Bringing in a bunch of fresh flowers to replace the faded ones. Choosing the perfect fabric and pattern to create and sew exactly the dress I want. Getting a new friend while reading a book—secrets, trust, and friendship. Losing myself in music and movies, singing, playing the piano.
These are all ways for me to get closer in my search. I find something. Like that time on the shore when I was a child and I discovered a perfectly polished turquoise shard of glass among all the brown ones. I held it in my hand. I search for treasures.
One way for me to express myself is through photography. When I take photographs, I am floating—completely present in time. Through my camera, I can turn an abstract feeling into a concrete picture, as if I am holding on to time itself.
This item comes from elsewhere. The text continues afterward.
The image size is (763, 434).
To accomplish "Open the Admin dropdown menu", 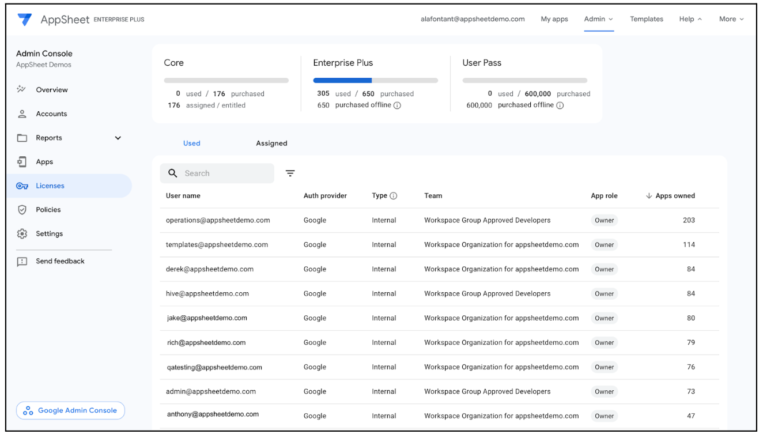I will pyautogui.click(x=598, y=19).
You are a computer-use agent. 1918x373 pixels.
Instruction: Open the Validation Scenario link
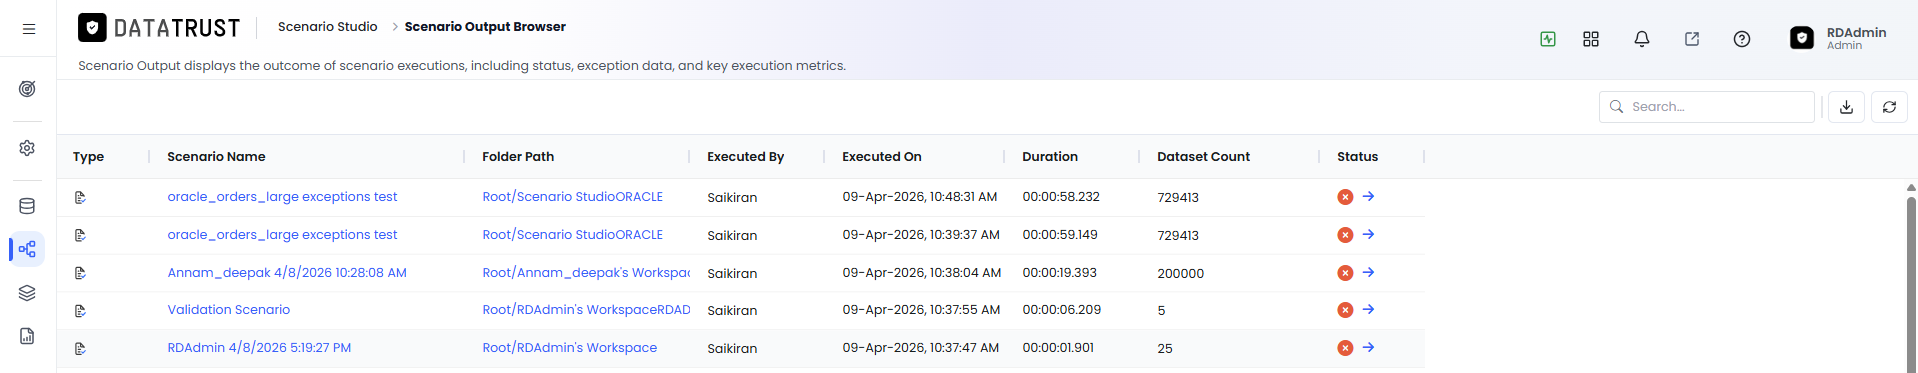[x=229, y=310]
When light and shadow meet, I see a magical and timeless calm, where the essence of life is written. In my pictures, I search for just that—light and shadow, the beauty of life.
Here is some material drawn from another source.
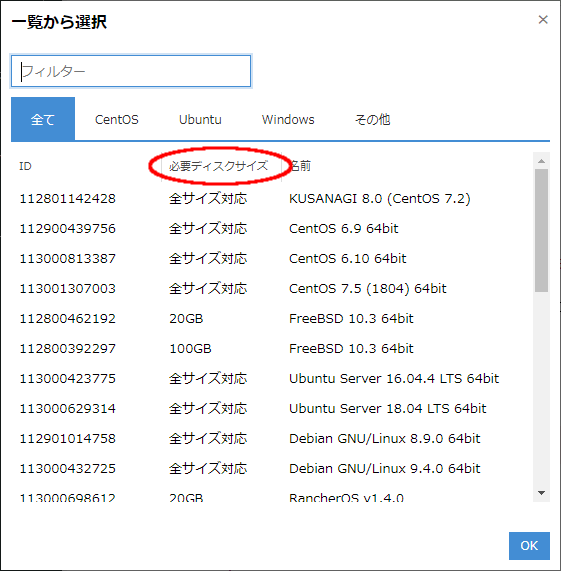The image size is (561, 571).
Task: Confirm with the OK button
Action: click(x=529, y=546)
I believe that life’s beauty rests in the silky softness of a petal. The fragile and the strong growing on the same branch. When light passes through a crack in a glass bowl, thousands of prisms fill the air—the beauty in the incomplete.
I grew up outside Jönköping, Sweden, surrounded by the same landscapes that often find their way into my photographs. As I got older, my longing led me away—to Gothenburg, where I spent several years, and later to Zürich, Switzerland. A new place, new conditions, a new rhythm. But longing remained—pulling me back to the place where it all began.
Now, I have returned to my childhood land outside Jönköping. My family and I are once again walking the same familiar paths, beneath the same gnarled trees that have always cast their shadows. The magic in the light is still here.
Many of my photographs are taken in these surroundings. The arrangements I create often consist of flowers from my own garden or my mother’s. Returning here feels like rediscovering something that has never truly left me. Perhaps this homecoming will find its way into my pictures—time will tell.